9. The device of claim 8, wherein the one or more processors are further to:
fail to establish a secure session with the user plane device based on the device being an imposter.
10. The device of claim 9, wherein the one or more processors are further to:
reestablish an association with the first cluster based on failing to establish the secure session with the user plane device.
11. The device of claim 8, wherein the one or more processors are further to:
receive, from the first cluster, a synchronized configuration maintained by the first cluster; and
utilize the synchronized configuration after the multi-cluster switchover.
12. The device of claim 11, wherein the one or more processors are further to one of:
utilize the synchronized configuration for an application switchover, or
utilize a default configuration for the application switchover when the synchronized configuration is unavailable.
13. The device of claim 8, wherein the first cluster and the second cluster are geographical clusters.
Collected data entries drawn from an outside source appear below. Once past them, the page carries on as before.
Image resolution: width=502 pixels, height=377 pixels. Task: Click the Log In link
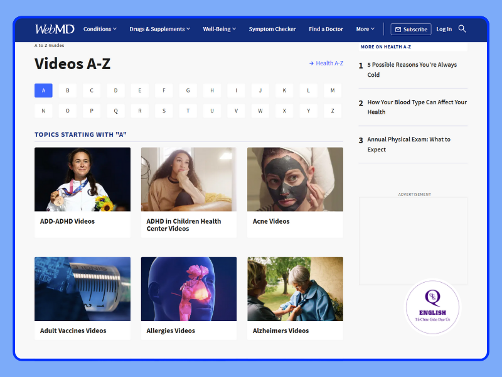444,29
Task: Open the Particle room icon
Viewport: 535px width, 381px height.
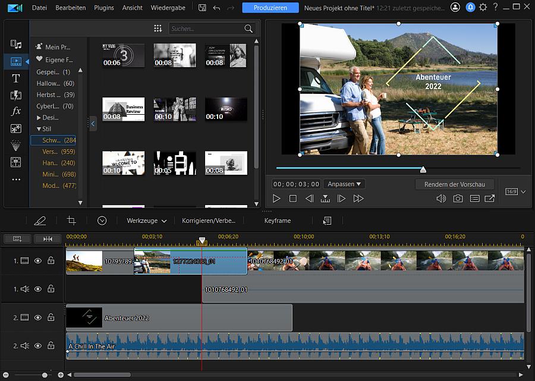Action: [x=17, y=143]

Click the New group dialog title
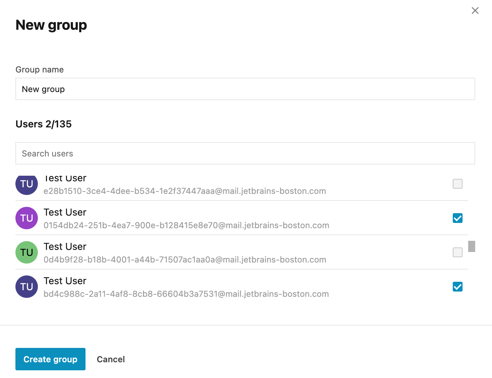tap(51, 25)
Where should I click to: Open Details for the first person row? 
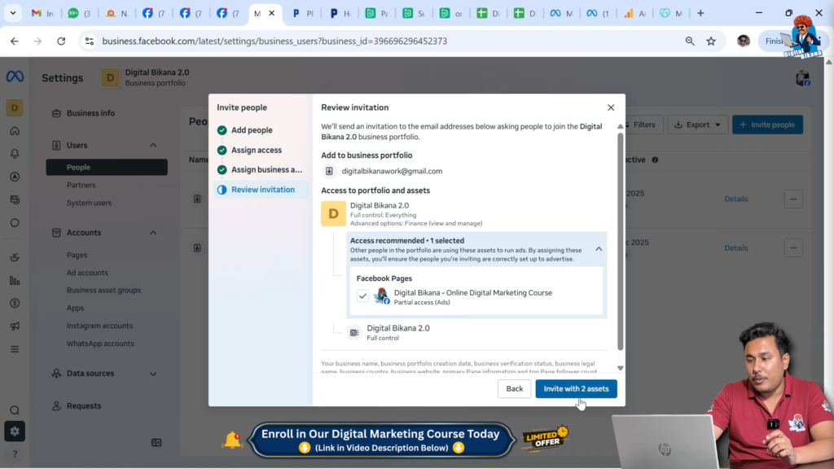[735, 198]
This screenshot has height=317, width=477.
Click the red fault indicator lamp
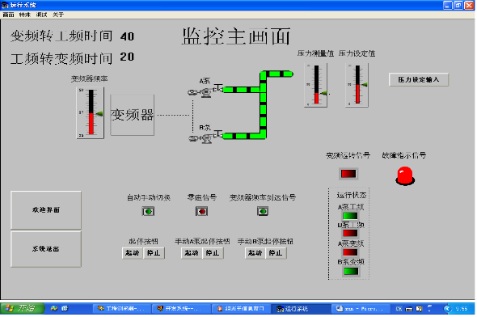[x=405, y=175]

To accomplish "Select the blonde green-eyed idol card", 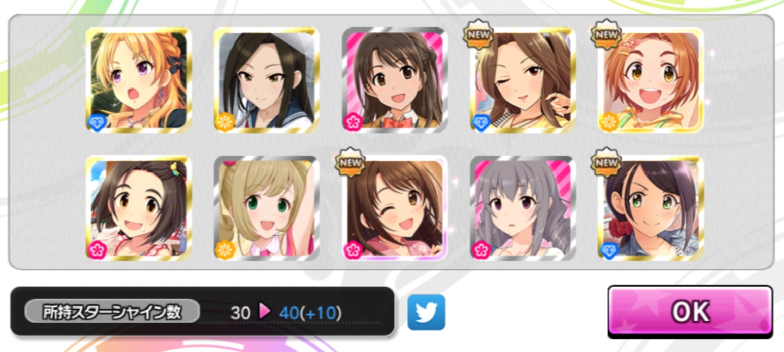I will point(266,208).

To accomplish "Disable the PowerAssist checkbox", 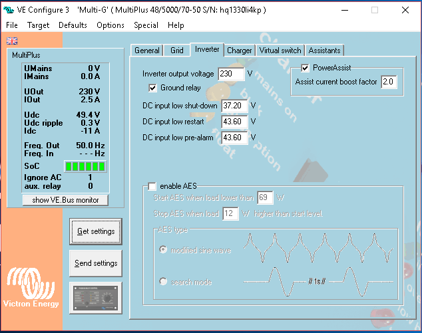I will point(306,68).
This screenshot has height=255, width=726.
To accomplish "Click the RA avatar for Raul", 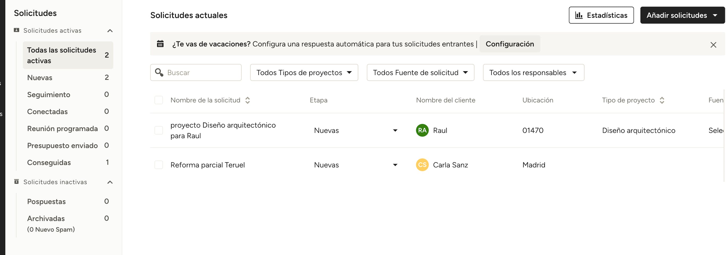I will 422,130.
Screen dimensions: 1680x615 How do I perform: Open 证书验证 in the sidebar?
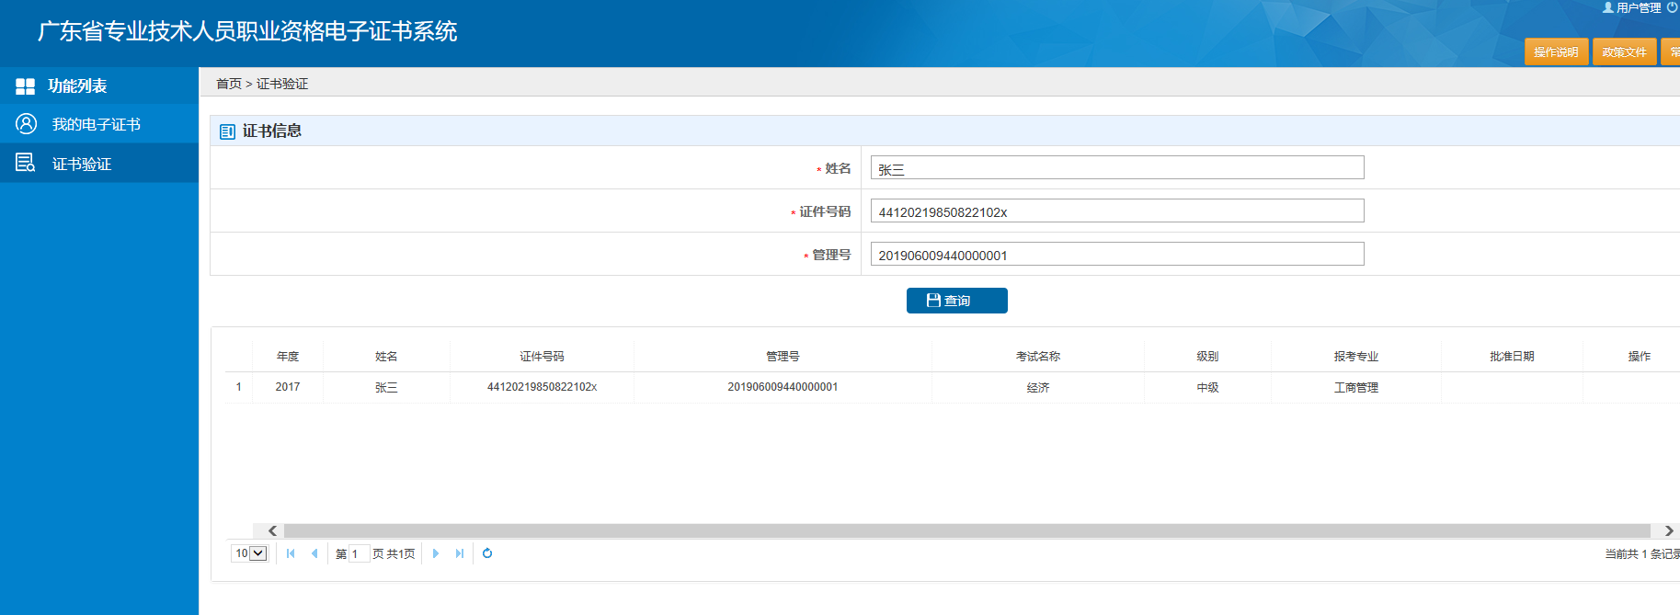click(x=81, y=164)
14. The device of claim 8, wherein the first cluster becomes a backup workload cluster after the multi-cluster switchover, and the second cluster becomes an active workload cluster after the multi-cluster switchover.
15. A non-transitory computer-readable medium storing a set of instructions, the set of instructions comprising:
one or more instructions that, when executed by one or more processors of a device, cause the device to:
receive an indication of a multi-cluster switchover from a first cluster to a second cluster associated with the device;
generate, based on the multi-cluster switchover, a heartbeat request that includes an information element to be utilized by a user plane device to associate with the device,
wherein the user plane device is associated with the first cluster prior to the multi-cluster switchover,
wherein the information element includes a controller name, a control plane instance name, and a control plane instance generation number;
provide the heartbeat request and the information element to the user plane device; and
receive, from the user plane device, a heartbeat response based on the heartbeat request and the information element.
16. The non-transitory computer-readable medium of claim 15, wherein the one or more instructions further cause the device to:
establish a secure session with the user plane device based on the heartbeat response;
provide, to the user plane device, an association setup request using a same timestamp as an original association request from the first cluster; and
receive, from the user plane device, an association setup response to the association setup request.
17. The non-transitory computer-readable medium of claim 15, wherein the information element causes the user plane device to tear down an association with the first cluster and to establish an association with the second cluster.
18. The non-transitory computer-readable medium of claim 15, wherein the one or more instructions further cause the device to:
fail to establish a secure session with the user plane device based on the device being an imposter; and
reestablish an association with the first cluster based on failing to establish the secure session with the user plane device.
19. The non-transitory computer-readable medium of claim 15, wherein the one or more instructions further cause the device to:
receive, from the first cluster, a synchronized configuration maintained by the first cluster; and
utilize the synchronized configuration after the multi-cluster switchover.
20. The non-transitory computer-readable medium of claim 19, wherein the one or more instructions further cause the device to one of:
utilize the synchronized configuration for an application switchover, or
utilize a default configuration for the application switchover when the synchronized configuration is unavailable.